All of this will only be possible when standards are finalized, obstacles like interference between femtocells convincingly overcome, and pricing has fallen to the operators' targeted $99 or below. The Femtocell Conference showcased several key steps towards these goals — an HSPA system on chip (SoC) from picoChip, promising dramatic improvements in the cost model; new ways to integrate femtos and handsets into the home network from ip.access — and the Femto Forum meeting aims to cross further milestones in standards.
However the details of the Clearwire/cableco deal pan out however, the speculation points to some important issues for WiMAX in the cable sector, and for the shape of the Clearwire network build-out. If we had known about femtocells when cellular operators were building their first digital cellular networks, they would have invested far less in the rural communities. Cellular networks are famous for reaching perhaps 80% of the people with 20% of the cost and then spending 80% more on base stations slowly over the years, to reach the rural communities. If customers could self-install a femtocell just like a Wi-Fi access point, and backhaul it down a cable connection, what would be the point of spending that last 80% on the rural part of the network?
But the critical issue is that, in one fell swoop, Williams could have done more to develop the cable-based digital home than any previous CableLabs invention. A 5 MHz slice of spectrum that remained in the same home could be engineered by power levels not to invade next door. This means that all of the bandwidth would be available to one user, delivering around 8 Mbps. This could be used to replace Wi-Fi, but we suspect that this is more about Comcast customers having just one handset, a cellular design, for each person in the home, all acting as VoIP handsets when within range of the femtocell. That would create a great network for loading content to the handset, and that content might come from the set-top or DVR, from the internet or from the PC, but equally would be a cheap way to deliver content from a central server, across the cable network, out through WiMAX bandwidth and create a transaction on the device which would not rely on expensive access to Clearwire-owned base stations.

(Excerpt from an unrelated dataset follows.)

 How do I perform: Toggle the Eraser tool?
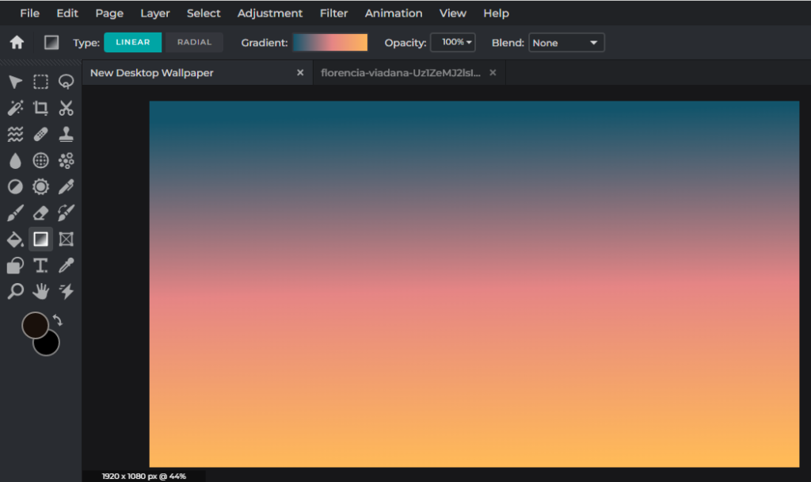40,212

Companies like Cisco are already known to be working on femto devices for AT&T, and Cisco's Linksys will bring them to the retail arena. But there is something of a difference between AT&T undermining its own cellular network using femtocells and a company like Comcast, which has no cellular revenue to sacrifice, offering it. The outcome for AT&T is that it will undermine its cellular revenues because cellular calls from home will be at VoIP flat rate pricing, whereas now they are either expensive cellular voice or go over its fixed line network. It has to go ahead and do this, because otherwise VoIP and cable voice will eat further into fixed voice revenues.
But Comcast only has cheap flat rate VoIP revenues anyway, so if it creates an incredibly cheap cellular service with much of that traffic carried over its VoIP network, it eliminates the need for a fixed a home phone (everyone uses their mobile) and the lower cellular call charges are still all additional to its revenues. It might even produce a formula rich enough that it subsidizes or bundles femtocells, or has a hybrid Wi-Fi router/femtocell made as its cable modem outlet.